The first thing you'll need is to get a clean work area and assemble your ingredients:
A. 1 Pint of water (filtered = good, distilled = bad)
B. Bucket for sanitizer (I mix mine before I start anything)
D. Grain extract (5tbsp dried or 6tbsp syrup as you see here)
E. Small saucepan with lid
F. Cork and airlock that fits your flask
G. Erlenmeyer flask
H. Yeast (liquid or dried, I use liquid) appropriate to the beer you're going to brew. Keep it refrigerated up until about 30 minutes before you start.
I. Fermaid (aka: yeast meth)
J. Sanitizing concentrate
K. Standard kitchen timer
Place your water in your pot and turn it on high, uncovered.
While the water comes to a boil, start sanitizing anything which will eventually come in contact with your yeast. I make it with warm water and make sure the funnel, flask, cork and airlock are all well sanitized. Let them sit in the mixture for the duration of your work until needed.
Pour yourself a beer to enjoy. This is an important step, don't skip it. You'll notice I've selected the very tasty Stone Sublimely Self-Righteous Ale.
Once the water is boiling, turn off the heat momentarily and measure the necessary extract into the water (5tbsp for dry, 6 for liquid/syrup). Stir in until the sugar is in suspension.
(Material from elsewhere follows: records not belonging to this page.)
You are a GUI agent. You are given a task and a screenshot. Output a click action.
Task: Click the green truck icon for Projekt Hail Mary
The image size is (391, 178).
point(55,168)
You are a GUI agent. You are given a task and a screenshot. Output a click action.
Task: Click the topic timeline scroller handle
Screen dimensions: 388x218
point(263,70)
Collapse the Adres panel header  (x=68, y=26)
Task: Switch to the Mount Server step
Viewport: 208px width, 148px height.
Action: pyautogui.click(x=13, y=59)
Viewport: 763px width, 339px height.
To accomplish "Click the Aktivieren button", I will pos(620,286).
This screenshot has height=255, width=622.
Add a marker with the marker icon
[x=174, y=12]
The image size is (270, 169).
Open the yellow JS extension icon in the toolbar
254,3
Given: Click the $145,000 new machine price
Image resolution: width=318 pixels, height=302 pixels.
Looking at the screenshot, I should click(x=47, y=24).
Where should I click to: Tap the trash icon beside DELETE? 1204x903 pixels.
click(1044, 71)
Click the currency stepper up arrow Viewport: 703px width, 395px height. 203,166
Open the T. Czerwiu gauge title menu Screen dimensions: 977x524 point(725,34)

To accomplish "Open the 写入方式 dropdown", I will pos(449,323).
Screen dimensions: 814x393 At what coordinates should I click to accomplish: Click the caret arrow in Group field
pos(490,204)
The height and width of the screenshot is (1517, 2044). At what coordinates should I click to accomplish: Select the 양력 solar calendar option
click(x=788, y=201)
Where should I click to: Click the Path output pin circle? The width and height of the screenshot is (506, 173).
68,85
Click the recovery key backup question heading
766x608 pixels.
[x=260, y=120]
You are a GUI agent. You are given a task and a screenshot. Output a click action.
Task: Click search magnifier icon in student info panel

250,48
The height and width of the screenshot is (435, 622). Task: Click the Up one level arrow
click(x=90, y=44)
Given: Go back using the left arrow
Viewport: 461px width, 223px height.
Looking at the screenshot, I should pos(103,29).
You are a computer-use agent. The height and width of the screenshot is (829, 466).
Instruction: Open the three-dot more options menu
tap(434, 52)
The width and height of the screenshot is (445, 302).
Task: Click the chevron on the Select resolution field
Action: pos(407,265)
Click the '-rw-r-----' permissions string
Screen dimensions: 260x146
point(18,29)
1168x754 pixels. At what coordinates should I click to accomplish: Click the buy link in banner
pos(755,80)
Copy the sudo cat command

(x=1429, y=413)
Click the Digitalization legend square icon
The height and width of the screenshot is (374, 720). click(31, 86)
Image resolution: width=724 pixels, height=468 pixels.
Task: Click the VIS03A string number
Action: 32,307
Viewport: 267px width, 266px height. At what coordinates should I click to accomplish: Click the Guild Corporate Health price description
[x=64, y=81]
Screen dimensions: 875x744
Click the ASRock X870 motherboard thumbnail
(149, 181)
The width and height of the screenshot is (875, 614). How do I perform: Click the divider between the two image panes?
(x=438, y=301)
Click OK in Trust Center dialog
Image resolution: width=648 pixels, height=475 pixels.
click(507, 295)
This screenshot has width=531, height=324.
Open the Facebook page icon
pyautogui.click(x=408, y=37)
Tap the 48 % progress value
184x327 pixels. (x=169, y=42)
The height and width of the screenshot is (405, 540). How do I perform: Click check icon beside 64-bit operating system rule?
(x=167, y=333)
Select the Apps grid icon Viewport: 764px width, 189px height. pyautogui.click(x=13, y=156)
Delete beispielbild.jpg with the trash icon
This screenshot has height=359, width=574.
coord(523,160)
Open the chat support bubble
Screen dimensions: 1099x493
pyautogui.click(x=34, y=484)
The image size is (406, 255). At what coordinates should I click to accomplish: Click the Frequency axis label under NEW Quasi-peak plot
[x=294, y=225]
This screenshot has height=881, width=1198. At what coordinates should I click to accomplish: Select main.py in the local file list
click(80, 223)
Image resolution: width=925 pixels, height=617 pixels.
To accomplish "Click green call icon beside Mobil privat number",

Fire the heat back up and bring it back to a boil. Set a timer for 20 minutes. Consider not using flash on your camera.
Put two healthy pinches of Fermaid into the mix.
Keep an eye on your time, mixing occasionally.
At 5 minutes left decrease the heat a bit and put the lid on. Keep an eye on it as it can boil over quite easily and you don't want that to happen. Adjust heat as necessary.
Top off your beer as needed.
Realize that you apparently cut your foot on something while futzing about the house. Wonder at that. This step is purely optional.
When the timer goes off kill the heat, make sure the lid is intact, and sink the pot into an ice bath to cool it. You want to make VERY sure that the lid stays secure as now everything inside this pot is primed for microorganism growth but sterile.
Re-sanitize everything. All your equipment, your hands, everything.
Once the liquid in the pot has cooled (approximately 70-75 degrees F), empty all the sanitizer out of the funnel and flask. Uncover the mixture and with as little exposure as possible pour it directly into the flask via the funnel.
Open your yeast and pour it in after the mixture.
Immediately place the stopper and airlock on top. The airlock should be about halfway filled with the sanitizer to make a nice seal where air can escape out but nothing can get in. Shake vigorously to mix everything and aerate the mixture.
Let it sit overnight. After about 4-8 hours you'll probably see a pale mixture condensing on the bottom with tiny bubbles floating up to the top. You might also see the airtrap in the airlock bubble out on occasion, this is a sign that your yeast is healthy and eating up all that food you left it. Total time, about 45 minutes.
When you brew the following day, cast your yeast starter when you'd usually cast your dried or liquid yeast.